::: Records provided :::
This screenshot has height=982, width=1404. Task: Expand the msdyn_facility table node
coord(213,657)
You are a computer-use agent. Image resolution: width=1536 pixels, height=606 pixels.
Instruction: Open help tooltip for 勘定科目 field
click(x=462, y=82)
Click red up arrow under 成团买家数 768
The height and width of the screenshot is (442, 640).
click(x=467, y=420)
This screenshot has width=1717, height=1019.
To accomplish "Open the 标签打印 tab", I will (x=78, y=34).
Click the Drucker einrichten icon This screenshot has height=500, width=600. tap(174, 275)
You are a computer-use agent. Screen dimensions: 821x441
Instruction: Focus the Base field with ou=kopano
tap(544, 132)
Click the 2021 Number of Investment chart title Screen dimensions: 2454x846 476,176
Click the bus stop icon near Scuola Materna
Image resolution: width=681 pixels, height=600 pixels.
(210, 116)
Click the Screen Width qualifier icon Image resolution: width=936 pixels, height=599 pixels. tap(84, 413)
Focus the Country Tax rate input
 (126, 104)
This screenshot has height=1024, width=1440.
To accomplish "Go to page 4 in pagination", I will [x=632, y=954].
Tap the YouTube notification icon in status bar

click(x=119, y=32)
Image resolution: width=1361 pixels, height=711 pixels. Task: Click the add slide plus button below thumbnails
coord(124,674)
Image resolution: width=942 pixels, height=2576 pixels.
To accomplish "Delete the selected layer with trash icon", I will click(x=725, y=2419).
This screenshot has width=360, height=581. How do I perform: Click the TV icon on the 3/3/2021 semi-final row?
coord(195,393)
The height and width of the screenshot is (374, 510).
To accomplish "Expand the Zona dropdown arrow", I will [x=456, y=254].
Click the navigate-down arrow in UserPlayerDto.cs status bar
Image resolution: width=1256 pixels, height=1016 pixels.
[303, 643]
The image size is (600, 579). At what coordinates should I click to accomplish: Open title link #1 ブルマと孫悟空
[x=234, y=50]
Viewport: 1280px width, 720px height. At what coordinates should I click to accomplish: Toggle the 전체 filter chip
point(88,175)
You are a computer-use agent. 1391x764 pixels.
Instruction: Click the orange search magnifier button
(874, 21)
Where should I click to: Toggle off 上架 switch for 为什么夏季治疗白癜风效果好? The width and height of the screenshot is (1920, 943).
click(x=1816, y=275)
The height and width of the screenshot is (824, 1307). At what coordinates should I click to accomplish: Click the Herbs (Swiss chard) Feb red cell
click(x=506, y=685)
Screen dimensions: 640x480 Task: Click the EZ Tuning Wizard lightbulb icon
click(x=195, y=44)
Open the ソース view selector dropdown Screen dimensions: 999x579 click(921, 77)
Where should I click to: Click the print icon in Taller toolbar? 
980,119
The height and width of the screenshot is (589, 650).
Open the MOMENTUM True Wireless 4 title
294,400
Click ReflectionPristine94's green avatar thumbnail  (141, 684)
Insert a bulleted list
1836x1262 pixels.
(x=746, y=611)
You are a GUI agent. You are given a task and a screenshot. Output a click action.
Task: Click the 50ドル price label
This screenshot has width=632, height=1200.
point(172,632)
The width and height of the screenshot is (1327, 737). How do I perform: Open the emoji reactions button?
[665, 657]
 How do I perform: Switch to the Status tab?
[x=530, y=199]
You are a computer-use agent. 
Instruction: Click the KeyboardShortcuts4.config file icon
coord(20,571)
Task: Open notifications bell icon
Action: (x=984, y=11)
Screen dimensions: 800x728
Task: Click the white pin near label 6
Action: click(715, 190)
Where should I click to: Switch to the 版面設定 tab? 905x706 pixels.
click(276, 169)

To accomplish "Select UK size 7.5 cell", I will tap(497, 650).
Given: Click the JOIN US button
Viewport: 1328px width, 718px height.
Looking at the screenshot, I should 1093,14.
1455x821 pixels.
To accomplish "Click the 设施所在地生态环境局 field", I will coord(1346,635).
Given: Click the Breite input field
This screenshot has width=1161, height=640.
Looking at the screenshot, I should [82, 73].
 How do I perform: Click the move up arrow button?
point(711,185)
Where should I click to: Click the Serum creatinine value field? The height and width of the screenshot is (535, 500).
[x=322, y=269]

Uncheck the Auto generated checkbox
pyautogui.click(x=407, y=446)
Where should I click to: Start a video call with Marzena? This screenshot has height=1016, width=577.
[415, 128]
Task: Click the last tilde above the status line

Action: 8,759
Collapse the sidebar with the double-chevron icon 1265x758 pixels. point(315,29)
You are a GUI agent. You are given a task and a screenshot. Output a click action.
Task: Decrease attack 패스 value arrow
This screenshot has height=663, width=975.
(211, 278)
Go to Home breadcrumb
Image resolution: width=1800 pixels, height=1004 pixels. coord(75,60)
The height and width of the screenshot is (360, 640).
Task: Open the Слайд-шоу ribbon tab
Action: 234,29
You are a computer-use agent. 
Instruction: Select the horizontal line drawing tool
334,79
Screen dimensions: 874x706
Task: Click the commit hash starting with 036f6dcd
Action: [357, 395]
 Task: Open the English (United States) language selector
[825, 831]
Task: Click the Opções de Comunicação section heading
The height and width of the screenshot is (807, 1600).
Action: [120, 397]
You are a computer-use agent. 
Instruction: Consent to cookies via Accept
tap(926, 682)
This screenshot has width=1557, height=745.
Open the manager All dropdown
:::
• _Your task_: Repeat all of the material, exactly as it reads.

• _Answer to the problem_:
This screenshot has height=982, width=1404. Task: Expand the msdyn_facility table node
coord(213,657)
You are a computer-use agent. Image resolution: width=1536 pixels, height=606 pixels.
Instruction: Open help tooltip for 勘定科目 field
click(x=462, y=82)
Click red up arrow under 成团买家数 768
The height and width of the screenshot is (442, 640).
click(x=467, y=420)
This screenshot has width=1717, height=1019.
To accomplish "Open the 标签打印 tab", I will (x=78, y=34).
Click the Drucker einrichten icon This screenshot has height=500, width=600. tap(174, 275)
You are a computer-use agent. Screen dimensions: 821x441
Instruction: Focus the Base field with ou=kopano
tap(544, 132)
Click the 2021 Number of Investment chart title Screen dimensions: 2454x846 476,176
Click the bus stop icon near Scuola Materna
Image resolution: width=681 pixels, height=600 pixels.
(210, 116)
Click the Screen Width qualifier icon Image resolution: width=936 pixels, height=599 pixels. tap(84, 413)
Focus the Country Tax rate input
 (126, 104)
This screenshot has height=1024, width=1440.
To accomplish "Go to page 4 in pagination", I will [x=632, y=954].
Tap the YouTube notification icon in status bar

click(x=119, y=32)
Image resolution: width=1361 pixels, height=711 pixels. Task: Click the add slide plus button below thumbnails
coord(124,674)
Image resolution: width=942 pixels, height=2576 pixels.
To accomplish "Delete the selected layer with trash icon", I will click(x=725, y=2419).
This screenshot has width=360, height=581. How do I perform: Click the TV icon on the 3/3/2021 semi-final row?
coord(195,393)
The height and width of the screenshot is (374, 510).
To accomplish "Expand the Zona dropdown arrow", I will [x=456, y=254].
Click the navigate-down arrow in UserPlayerDto.cs status bar
Image resolution: width=1256 pixels, height=1016 pixels.
[303, 643]
The image size is (600, 579). At what coordinates should I click to accomplish: Open title link #1 ブルマと孫悟空
[x=234, y=50]
Viewport: 1280px width, 720px height. At what coordinates should I click to accomplish: Toggle the 전체 filter chip
point(88,175)
You are a computer-use agent. 1391x764 pixels.
Instruction: Click the orange search magnifier button
(874, 21)
Where should I click to: Toggle off 上架 switch for 为什么夏季治疗白癜风效果好? The width and height of the screenshot is (1920, 943).
click(x=1816, y=275)
The height and width of the screenshot is (824, 1307). At what coordinates should I click to accomplish: Click the Herbs (Swiss chard) Feb red cell
click(x=506, y=685)
Screen dimensions: 640x480 Task: Click the EZ Tuning Wizard lightbulb icon
click(x=195, y=44)
Open the ソース view selector dropdown Screen dimensions: 999x579 click(921, 77)
Where should I click to: Click the print icon in Taller toolbar? 
980,119
The height and width of the screenshot is (589, 650).
Open the MOMENTUM True Wireless 4 title
294,400
Click ReflectionPristine94's green avatar thumbnail  (141, 684)
Insert a bulleted list
1836x1262 pixels.
(x=746, y=611)
You are a GUI agent. You are given a task and a screenshot. Output a click action.
Task: Click the 50ドル price label
This screenshot has width=632, height=1200.
point(172,632)
The width and height of the screenshot is (1327, 737). How do I perform: Open the emoji reactions button?
[665, 657]
 How do I perform: Switch to the Status tab?
[x=530, y=199]
You are a computer-use agent. 
Instruction: Click the KeyboardShortcuts4.config file icon
coord(20,571)
Task: Open notifications bell icon
Action: (x=984, y=11)
Screen dimensions: 800x728
Task: Click the white pin near label 6
Action: click(715, 190)
Where should I click to: Switch to the 版面設定 tab? 905x706 pixels.
click(276, 169)

To accomplish "Select UK size 7.5 cell", I will tap(497, 650).
Given: Click the JOIN US button
Viewport: 1328px width, 718px height.
Looking at the screenshot, I should 1093,14.
1455x821 pixels.
To accomplish "Click the 设施所在地生态环境局 field", I will coord(1346,635).
Given: Click the Breite input field
This screenshot has width=1161, height=640.
Looking at the screenshot, I should [82, 73].
 How do I perform: Click the move up arrow button?
point(711,185)
Where should I click to: Click the Serum creatinine value field? The height and width of the screenshot is (535, 500).
[x=322, y=269]

Uncheck the Auto generated checkbox
pyautogui.click(x=407, y=446)
Where should I click to: Start a video call with Marzena? This screenshot has height=1016, width=577.
[415, 128]
Task: Click the last tilde above the status line

Action: 8,759
Collapse the sidebar with the double-chevron icon 1265x758 pixels. point(315,29)
You are a GUI agent. You are given a task and a screenshot. Output a click action.
Task: Decrease attack 패스 value arrow
This screenshot has height=663, width=975.
(211, 278)
Go to Home breadcrumb
Image resolution: width=1800 pixels, height=1004 pixels. coord(75,60)
The height and width of the screenshot is (360, 640).
Task: Open the Слайд-шоу ribbon tab
Action: 234,29
You are a computer-use agent. 
Instruction: Select the horizontal line drawing tool
334,79
Screen dimensions: 874x706
Task: Click the commit hash starting with 036f6dcd
Action: [357, 395]
 Task: Open the English (United States) language selector
[825, 831]
Task: Click the Opções de Comunicação section heading
The height and width of the screenshot is (807, 1600).
Action: [120, 397]
You are a computer-use agent. 
Instruction: Consent to cookies via Accept
tap(926, 682)
This screenshot has width=1557, height=745.
Open the manager All dropdown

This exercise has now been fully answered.